The Deephaven Core Roadmap 1H24

Our roadmap for the first half of 2024 is centered around Deephaven’s core usage patterns as (1) a UI framework for live data (and batch data, too), (2) a versatile query engine for live workloads in Python and Java, and (3) a live data pipeline utility.

Annotations:

Mark	Status
*	work not yet started
🏃	work in progress
✅	work completed
💪	stretch goal
💡	needs research
🟡	particularly important

Project organization

We intend to release new versions of the project at the end of each month.
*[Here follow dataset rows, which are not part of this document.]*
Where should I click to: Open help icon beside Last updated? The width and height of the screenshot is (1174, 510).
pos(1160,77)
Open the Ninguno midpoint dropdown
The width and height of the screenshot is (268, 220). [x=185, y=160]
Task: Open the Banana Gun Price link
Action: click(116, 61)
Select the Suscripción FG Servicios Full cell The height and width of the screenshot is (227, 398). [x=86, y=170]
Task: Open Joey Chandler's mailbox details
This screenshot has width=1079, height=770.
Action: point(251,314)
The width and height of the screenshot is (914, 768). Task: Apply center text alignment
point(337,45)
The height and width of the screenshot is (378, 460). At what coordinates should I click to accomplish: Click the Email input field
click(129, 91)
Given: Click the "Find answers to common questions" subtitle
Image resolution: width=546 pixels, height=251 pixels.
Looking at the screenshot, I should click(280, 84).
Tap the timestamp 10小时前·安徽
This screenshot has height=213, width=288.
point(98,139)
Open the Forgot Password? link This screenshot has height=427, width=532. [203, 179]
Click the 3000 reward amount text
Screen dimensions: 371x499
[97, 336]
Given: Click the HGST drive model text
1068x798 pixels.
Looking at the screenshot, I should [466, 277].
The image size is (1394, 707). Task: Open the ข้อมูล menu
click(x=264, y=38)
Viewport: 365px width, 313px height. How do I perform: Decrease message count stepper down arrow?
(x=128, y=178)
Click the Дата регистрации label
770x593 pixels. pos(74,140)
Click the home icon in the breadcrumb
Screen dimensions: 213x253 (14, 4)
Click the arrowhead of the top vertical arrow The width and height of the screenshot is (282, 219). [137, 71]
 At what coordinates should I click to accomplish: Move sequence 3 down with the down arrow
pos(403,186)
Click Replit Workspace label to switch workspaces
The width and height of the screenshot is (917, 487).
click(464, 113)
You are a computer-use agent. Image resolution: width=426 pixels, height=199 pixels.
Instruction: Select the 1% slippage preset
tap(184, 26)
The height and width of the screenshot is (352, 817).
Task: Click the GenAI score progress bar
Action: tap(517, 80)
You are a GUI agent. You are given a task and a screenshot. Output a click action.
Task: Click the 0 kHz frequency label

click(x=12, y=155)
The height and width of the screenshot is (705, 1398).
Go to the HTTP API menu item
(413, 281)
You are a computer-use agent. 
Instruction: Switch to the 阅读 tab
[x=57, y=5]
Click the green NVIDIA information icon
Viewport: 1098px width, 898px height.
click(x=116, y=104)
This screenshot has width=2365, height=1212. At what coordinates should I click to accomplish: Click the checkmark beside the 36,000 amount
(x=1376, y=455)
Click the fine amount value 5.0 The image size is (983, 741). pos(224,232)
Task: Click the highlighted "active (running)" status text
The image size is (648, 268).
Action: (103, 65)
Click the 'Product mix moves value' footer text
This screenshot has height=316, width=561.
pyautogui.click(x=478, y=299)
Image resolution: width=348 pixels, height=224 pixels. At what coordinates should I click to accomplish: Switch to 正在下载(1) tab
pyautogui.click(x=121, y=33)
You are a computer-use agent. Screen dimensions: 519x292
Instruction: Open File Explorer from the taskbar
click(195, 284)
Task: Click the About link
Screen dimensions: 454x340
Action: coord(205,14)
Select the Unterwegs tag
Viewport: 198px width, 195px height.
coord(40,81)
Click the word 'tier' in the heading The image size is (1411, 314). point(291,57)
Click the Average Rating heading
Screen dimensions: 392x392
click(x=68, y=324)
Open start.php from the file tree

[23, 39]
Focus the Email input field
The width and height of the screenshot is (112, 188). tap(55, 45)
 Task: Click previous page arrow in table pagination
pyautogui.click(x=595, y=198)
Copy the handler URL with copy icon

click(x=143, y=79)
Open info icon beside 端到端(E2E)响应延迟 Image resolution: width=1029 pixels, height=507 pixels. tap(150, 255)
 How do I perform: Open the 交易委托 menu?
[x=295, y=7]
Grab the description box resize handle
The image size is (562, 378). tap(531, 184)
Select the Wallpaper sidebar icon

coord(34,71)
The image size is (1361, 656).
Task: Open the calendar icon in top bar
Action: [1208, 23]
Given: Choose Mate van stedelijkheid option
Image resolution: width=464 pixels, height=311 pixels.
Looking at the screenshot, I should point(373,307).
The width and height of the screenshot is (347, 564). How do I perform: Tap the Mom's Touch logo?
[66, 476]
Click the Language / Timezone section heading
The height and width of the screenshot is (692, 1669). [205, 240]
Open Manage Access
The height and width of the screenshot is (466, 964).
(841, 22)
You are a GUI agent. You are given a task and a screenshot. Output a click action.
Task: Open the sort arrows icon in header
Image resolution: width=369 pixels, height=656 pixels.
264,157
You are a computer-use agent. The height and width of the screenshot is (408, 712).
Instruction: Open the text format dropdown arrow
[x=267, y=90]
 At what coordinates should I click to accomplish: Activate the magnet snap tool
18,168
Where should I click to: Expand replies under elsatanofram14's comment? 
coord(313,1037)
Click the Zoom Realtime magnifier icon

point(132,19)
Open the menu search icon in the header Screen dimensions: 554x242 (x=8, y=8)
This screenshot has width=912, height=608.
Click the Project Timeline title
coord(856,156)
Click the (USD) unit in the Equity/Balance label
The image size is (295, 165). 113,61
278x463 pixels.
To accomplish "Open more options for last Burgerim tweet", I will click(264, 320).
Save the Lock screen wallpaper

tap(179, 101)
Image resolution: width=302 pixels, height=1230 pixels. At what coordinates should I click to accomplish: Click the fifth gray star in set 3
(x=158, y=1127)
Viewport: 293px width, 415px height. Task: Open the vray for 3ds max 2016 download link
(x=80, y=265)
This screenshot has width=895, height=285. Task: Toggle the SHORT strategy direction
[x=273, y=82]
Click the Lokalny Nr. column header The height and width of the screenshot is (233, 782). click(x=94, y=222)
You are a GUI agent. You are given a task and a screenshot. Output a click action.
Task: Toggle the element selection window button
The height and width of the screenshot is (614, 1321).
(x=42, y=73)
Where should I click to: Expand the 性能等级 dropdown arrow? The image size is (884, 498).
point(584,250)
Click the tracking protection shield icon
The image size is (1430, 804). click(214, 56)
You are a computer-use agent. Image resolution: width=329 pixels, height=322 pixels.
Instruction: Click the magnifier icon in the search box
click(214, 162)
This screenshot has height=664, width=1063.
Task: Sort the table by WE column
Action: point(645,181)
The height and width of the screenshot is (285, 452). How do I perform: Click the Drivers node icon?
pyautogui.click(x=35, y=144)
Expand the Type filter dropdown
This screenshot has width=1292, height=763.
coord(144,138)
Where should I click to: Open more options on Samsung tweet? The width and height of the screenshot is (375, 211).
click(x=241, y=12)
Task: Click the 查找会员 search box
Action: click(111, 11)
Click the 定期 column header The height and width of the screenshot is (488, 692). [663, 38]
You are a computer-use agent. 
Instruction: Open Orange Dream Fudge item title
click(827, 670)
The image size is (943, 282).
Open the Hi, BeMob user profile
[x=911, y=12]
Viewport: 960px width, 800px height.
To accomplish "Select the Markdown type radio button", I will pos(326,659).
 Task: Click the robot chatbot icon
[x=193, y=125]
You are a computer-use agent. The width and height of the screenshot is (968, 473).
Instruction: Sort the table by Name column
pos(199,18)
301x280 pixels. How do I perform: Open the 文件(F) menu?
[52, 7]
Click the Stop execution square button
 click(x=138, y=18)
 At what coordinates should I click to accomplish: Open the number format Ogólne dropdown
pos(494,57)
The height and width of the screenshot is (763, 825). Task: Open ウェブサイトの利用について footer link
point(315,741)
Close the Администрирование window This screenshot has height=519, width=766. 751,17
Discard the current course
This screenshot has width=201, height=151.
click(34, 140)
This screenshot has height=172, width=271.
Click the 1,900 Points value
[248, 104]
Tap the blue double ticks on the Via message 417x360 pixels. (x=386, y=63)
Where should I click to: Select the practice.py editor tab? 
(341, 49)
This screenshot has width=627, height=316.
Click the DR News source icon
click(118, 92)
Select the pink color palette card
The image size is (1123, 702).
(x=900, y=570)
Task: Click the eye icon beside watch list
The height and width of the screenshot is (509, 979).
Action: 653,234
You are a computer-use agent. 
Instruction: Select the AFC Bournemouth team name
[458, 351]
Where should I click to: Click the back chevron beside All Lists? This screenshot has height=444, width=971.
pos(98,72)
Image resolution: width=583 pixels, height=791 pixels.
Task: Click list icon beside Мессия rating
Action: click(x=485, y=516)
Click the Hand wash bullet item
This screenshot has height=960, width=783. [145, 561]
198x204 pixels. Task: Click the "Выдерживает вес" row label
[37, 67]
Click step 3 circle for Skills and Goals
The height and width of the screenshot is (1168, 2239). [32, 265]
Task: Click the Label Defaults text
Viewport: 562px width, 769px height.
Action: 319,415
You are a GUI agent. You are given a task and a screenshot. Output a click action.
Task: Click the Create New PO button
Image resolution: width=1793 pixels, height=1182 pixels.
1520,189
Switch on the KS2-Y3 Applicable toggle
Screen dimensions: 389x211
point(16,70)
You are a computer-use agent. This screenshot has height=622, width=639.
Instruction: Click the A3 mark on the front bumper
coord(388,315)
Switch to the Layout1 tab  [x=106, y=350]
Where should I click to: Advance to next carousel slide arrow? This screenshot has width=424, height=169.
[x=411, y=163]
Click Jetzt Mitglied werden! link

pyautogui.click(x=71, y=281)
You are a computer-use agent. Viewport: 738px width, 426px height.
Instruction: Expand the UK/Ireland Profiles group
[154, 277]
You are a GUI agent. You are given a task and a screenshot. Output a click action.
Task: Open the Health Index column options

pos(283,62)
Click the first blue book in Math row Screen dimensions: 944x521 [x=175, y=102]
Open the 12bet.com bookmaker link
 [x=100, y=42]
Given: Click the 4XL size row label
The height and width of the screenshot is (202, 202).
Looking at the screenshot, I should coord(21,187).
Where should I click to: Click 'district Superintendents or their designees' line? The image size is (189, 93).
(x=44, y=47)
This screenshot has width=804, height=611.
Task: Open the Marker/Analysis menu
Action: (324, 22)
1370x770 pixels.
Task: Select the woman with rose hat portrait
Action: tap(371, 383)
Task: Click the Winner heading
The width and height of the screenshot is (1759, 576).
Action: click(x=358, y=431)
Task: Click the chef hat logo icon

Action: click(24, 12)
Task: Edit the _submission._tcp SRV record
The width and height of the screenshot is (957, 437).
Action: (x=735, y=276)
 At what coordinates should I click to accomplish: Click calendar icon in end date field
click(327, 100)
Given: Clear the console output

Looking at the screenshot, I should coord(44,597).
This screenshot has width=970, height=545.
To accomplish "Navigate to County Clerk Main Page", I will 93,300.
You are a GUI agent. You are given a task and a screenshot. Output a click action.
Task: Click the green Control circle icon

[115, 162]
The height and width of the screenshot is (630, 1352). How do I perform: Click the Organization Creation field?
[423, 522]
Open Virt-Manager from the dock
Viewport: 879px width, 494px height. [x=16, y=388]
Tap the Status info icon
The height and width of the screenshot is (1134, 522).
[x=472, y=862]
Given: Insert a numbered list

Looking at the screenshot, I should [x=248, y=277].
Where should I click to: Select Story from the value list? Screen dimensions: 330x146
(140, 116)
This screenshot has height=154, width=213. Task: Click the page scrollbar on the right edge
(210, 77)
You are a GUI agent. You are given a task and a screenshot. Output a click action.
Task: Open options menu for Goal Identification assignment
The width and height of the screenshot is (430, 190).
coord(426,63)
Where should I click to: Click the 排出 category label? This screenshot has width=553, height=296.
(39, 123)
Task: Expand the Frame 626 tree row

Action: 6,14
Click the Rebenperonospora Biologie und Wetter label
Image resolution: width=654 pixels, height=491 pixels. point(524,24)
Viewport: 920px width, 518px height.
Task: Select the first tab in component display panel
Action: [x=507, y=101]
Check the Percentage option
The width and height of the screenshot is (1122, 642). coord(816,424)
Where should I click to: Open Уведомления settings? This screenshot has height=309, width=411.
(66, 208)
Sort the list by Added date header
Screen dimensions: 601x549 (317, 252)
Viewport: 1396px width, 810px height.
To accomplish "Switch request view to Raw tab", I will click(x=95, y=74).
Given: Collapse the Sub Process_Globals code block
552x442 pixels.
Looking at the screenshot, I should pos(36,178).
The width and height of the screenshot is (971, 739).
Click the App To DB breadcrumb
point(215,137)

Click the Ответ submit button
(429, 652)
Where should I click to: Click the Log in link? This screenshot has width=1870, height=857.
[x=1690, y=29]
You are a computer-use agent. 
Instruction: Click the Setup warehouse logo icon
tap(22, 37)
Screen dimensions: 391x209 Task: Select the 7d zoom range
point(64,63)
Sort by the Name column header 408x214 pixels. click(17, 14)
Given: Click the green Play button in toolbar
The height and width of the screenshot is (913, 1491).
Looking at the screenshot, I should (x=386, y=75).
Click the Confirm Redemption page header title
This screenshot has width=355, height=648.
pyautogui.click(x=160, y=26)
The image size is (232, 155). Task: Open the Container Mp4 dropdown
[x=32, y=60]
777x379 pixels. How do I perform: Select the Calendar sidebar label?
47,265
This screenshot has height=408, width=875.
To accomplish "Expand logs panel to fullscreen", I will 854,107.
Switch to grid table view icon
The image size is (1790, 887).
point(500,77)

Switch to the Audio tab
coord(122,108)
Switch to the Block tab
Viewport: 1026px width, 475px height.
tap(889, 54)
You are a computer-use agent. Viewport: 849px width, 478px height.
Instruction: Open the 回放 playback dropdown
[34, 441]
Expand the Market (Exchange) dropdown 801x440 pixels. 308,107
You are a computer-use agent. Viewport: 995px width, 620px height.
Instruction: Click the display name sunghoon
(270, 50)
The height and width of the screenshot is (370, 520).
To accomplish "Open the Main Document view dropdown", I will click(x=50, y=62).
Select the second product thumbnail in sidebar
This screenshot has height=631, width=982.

At any time, deliveries intended for the subsequent two months should be found in the appropriate GitHub Milestone, respectively.

Themes

Work will fall into the following categories:

UI UX framework capabilities. (To be delivered in this deephaven-core project, as well as web-client-ui, plugins, ipywidgets and other complementary projects.)
Live ingestion.
Data lake interoperability.
Engine capabilities, Python interoperability.
Client APIs and the “Barrage” wire protocol (as found in this repo and github/barrage).

UI UX framework

Live ingestion

🟡 Packaging of powerful, general-purpose abstractions for ingesting live data from a variety of sources.
🏃 Live mapping of 1-to-N and streaming data with nested formats into live Deephaven tables.
🏃 Improved Kafka support: Payload coverage and performance.
🏃 Improved JSON capabilities:
- Support metadata and common _metadata files in Parquet (-- this supports adding partitions to Parquet).
- 💪 💡 Integrate with Iceberg’s dynamic capabilities.

Data lake interoperability

🟡 🏃 Efficient reading of Parquet files from S3.
- 🟡 🏃 Continued Parquet feature coverage; predicate pushdown.
- 🟡 💡 Iceberg integration.
  - Metadata management.
  - Data cataloging and discovery.

Engine capabilities & Python interoperability

🟡 🏃 Multi-key indexes for batch and live data.
🏃 A multi-dimensional integration with NumPy.
Data exhaust utilities:
- More elegant publishing of cell-, array-, and chunk-data to client applications.
- General-purpose abstraction for streaming egress.
🟡 Formula decomposition and improved parsing to accelerate the processing of UDFs.
🟡 💡 Battle-hardening of the deephaven.learn library to support bidirectional support of live (real-time, updating) arrays into and out of NumPy, Torch, Tensor Flow, and RAG-related libraries.
Increased concurrency for more sophisticated uses of Deephaven’s select() and where() operations.

Deephaven's wire format & client APIs

The JavaScript API:
- Refactor the JS API’s Barrage subscription.
- Better documentation of the JS API.
- More examples of JS applications.
Greater coverage of operating systems for the C++ API.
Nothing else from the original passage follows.